For the past 5 years, I’ve lived by myself, even choosing in college to live in a single room for a year and a half. That means I took out my own garbage, washed my own dishes, and put away everything. When I got my job in Chicago, I knew it was a financial necessity to have roommates; I also thought it would be a great idea to make new friends since Chicago is a new city to me. Overall, it’s been pretty good. My roomies and I all get along well, with only a few hiccups in the past six weeks.

We certainly couldn’t make good television, but we can make for a pretty darn good blog post.
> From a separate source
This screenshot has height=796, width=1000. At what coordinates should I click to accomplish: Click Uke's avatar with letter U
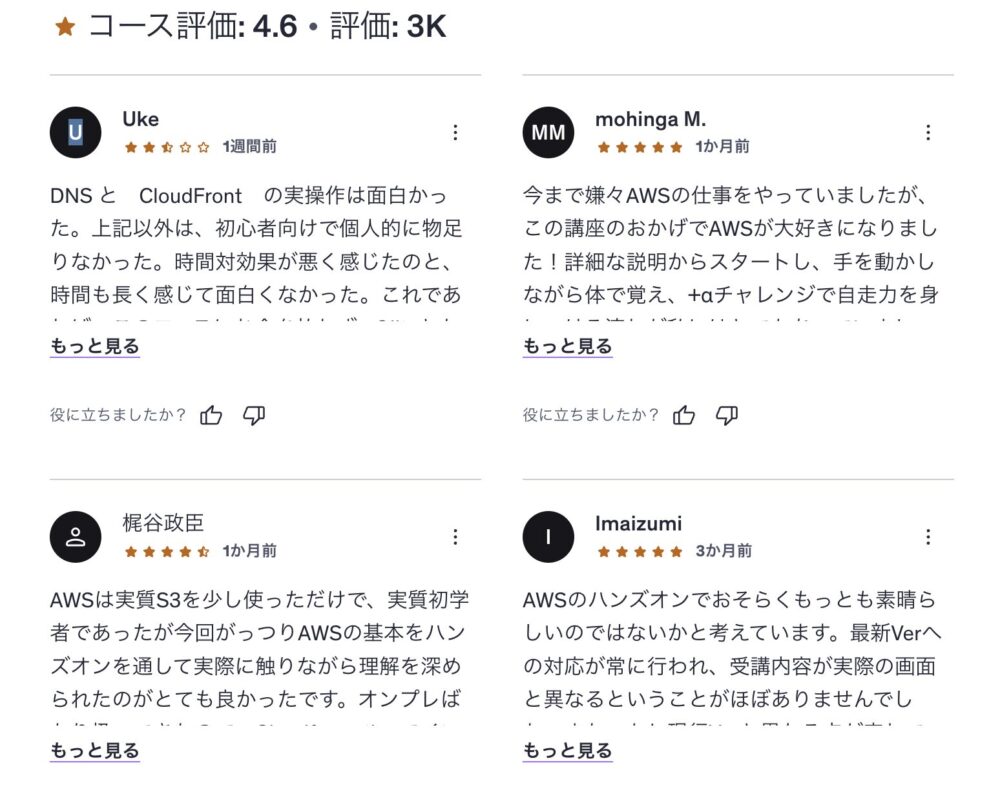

Here’s what’s happened so far that just might make producers pick up their cameras:

*The second night of living in my apartment, I was sitting on my couch enjoying my first-ever DVRed show, when in storms one of my roommates. She was a sobbing mess. She’d just caught her boyfriend sleeping with someone else. I consoled this stranger, supplied a hug, and gave her advice on getting over losers. Bonding moment!

*A week later, I’m peacefully sleeping at 1:30am, when into the house busts roommate #2. She’s screaming at her boyfriend, “I can’t believe you flirted with her! And by the way, you owe me $300. If you don’t pay me, I’ll take you to small claims court, Judge Judy style.”

*My landlord is the oldest, randomest man I ever did meet. His house was 96˚ and his wife is a chimney. He told me that the only way to get over the squeaky floors that were waking me up was to imagine sleeping through it; after 10-14 days I’d be cured! Welp, he was wrong.

*Heard this one the other day: “Why the f*ck would someone send me a Christmas card of their baby? I want a picture of my friend, not their f*cking baby!!”

*I’ve lived in a foreign country and I know what it’s like to be in a room full of people speaking a language that I don’t know a lick of. In Asia, it’s not rude because I was the foreigner, but in the comfort of your American home, it’s rude when there are others around who don’t know the language. It makes it seem like they’re talking about you and usually not nice things. I’m sure that’s not the case, but you just don’t know. Please speak in English, you know how.

*The notes, oh the notes! It was too late one night to take the empty toilet paper roll to the recycling downstairs, so I left it on the bathroom counter. The next morning, I woke to a handwritten note ON the toilet paper roll: “Please take this to the can downstairs <3”

*I was warned of this before I moved in, but we have a chore list. One of the roommates made it, never cleaning the bathroom. “I’m just really good at cleaning the kitchen.”